New data available for Young Lives: an International Study of Childhood Poverty

Article dated: 1 August 2018

Round 5 of the Young Lives study is now available. This study, core-funded by UK aid from the Department for International Development, is an innovative long-term project that has investigated the changing nature of childhood poverty in four developing countries – Ethiopia, India (in the states of Andhra Pradesh and Telangana), Peru and Vietnam – since 2002.

The project seeks to inform the development of future policy and to target child welfare interventions more effectively, through an improved understanding of the causes and consequences of childhood poverty and an examination of how policies affect children's well-being.

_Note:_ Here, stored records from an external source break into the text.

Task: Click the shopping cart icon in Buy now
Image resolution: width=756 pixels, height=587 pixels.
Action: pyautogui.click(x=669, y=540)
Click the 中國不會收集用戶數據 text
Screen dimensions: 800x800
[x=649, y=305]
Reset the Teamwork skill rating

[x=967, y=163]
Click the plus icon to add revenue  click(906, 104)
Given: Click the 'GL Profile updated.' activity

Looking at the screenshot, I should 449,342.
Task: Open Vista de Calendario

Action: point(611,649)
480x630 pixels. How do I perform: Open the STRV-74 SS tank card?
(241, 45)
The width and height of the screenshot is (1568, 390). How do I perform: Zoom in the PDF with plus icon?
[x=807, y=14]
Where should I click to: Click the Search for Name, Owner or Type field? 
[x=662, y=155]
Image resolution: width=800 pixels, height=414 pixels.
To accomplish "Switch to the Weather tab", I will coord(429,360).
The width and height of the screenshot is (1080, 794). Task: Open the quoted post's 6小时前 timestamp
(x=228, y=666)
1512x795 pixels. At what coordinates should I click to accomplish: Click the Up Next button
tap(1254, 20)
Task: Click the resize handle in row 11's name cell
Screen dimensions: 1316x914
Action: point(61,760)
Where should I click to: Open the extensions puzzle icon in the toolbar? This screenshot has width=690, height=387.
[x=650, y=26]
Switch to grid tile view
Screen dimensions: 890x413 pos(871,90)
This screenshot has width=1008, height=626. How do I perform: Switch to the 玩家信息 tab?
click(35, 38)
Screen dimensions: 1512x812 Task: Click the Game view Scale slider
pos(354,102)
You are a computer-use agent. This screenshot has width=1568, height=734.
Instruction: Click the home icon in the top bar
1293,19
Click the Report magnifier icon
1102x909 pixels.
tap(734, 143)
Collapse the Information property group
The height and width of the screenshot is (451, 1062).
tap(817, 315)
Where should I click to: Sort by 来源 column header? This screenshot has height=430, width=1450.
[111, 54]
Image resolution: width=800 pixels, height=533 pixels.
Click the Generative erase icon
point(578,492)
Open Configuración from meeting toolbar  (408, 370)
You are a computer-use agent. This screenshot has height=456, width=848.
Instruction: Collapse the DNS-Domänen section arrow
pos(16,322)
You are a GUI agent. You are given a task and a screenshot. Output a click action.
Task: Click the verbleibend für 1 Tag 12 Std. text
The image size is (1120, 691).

This longitudinal study enables long-term comparisons by tracking the lives of 12,000 children over a 15-year period, surveyed once every three to four years:

  • Round 1 (2002) surveyed two groups of children in each country, aged 1 and 5
  • Round 2 (2006) returned to the same children who were then aged 5 and 12
  • Round 3 (2009) surveyed the same children again at 8 and 15
  • Round 4 (2013) surveyed these children when aged 12 and 19
  • Round 5 (2016) surveyed them again at 15 and 22

As a result, the younger children are being tracked from infancy to their mid-teens and the older children through into adulthood, when some will become parents themselves.

These data have proved extremely popular, with over 7750 downloads since 2006 by users spanning six continents. Professor Jere Behrman, University of Pennsylvania highlighted the importance of this longitudinal study which enables long-term comparisons:

‘The Young Lives data, with rich comparable longitudinal information across four developing countries on individual children, their families and the communities in which they live, is unique… The many strengths of the Young Lives data include a prospective design with longitudinal follow ups, extensive multi-dimensional data, rich community information that permit investigating causal relations, low attrition rates and the use of common instruments and research methods in Asia, Africa and Latin America.’

The Young Lives team highlighted the following key findings:

  • Aspirations for the future are high, with children and their families investing in school, often from a young age. Among the Older Cohort 12 year olds, between 75% (Ethiopia) and 92% (Peru) of children, aspired to undertake vocational training or to attend university (according to 2006 data).
  • The Young Lives children faced a high rate of stunting in infancy, affecting 41% of Young Lives infants in Ethiopia and 30% in India (according to 2001 data).
  • Over time there have been reductions in the rate of stunting, with the pattern varying across countries:
    • Progress in Peru is particularly impressive with child stunting (measured at 12 years) falling from 42% of the Older Cohort, to 21% of the Younger Cohort (this compares 2006 data with data from 2013).
    • Huge inter-generational changes. In Peru, when comparing the Older Cohort at age 22 with their parents, on average, the proportion of individuals that completed school has more than doubled (from 39% to 86%). The proportion enrolled in higher education has quadrupled (from 11% to 46%). Meanwhile, the 22-year-old Older Cohort young women were found to be five centimetres taller than their mothers. (2016 data).
  • Cross-country evidence of physical recovery. Some children who were recorded as stunted in early life, were not recorded as stunted later (they have physically recovered). Between 30-47% of children who were stunted at age 5, had recovered by age 8.
  • School enrolment is high or increasing. With regards to policy effects, an example from India is the Right of Children to Free and Compulsory to Education Act 2009 (which outlined the entitlement of children aged 6-14 to free and compulsory education) that resulted in extending the Younger Cohort's period of school enrolment. Overall, enrolment at 15 years rose between the cohorts by 13 percentage points from 78% to 91%, and for girls, by 16 percentage points, from 73% to 89%. (this compares 2009 and 2016 data).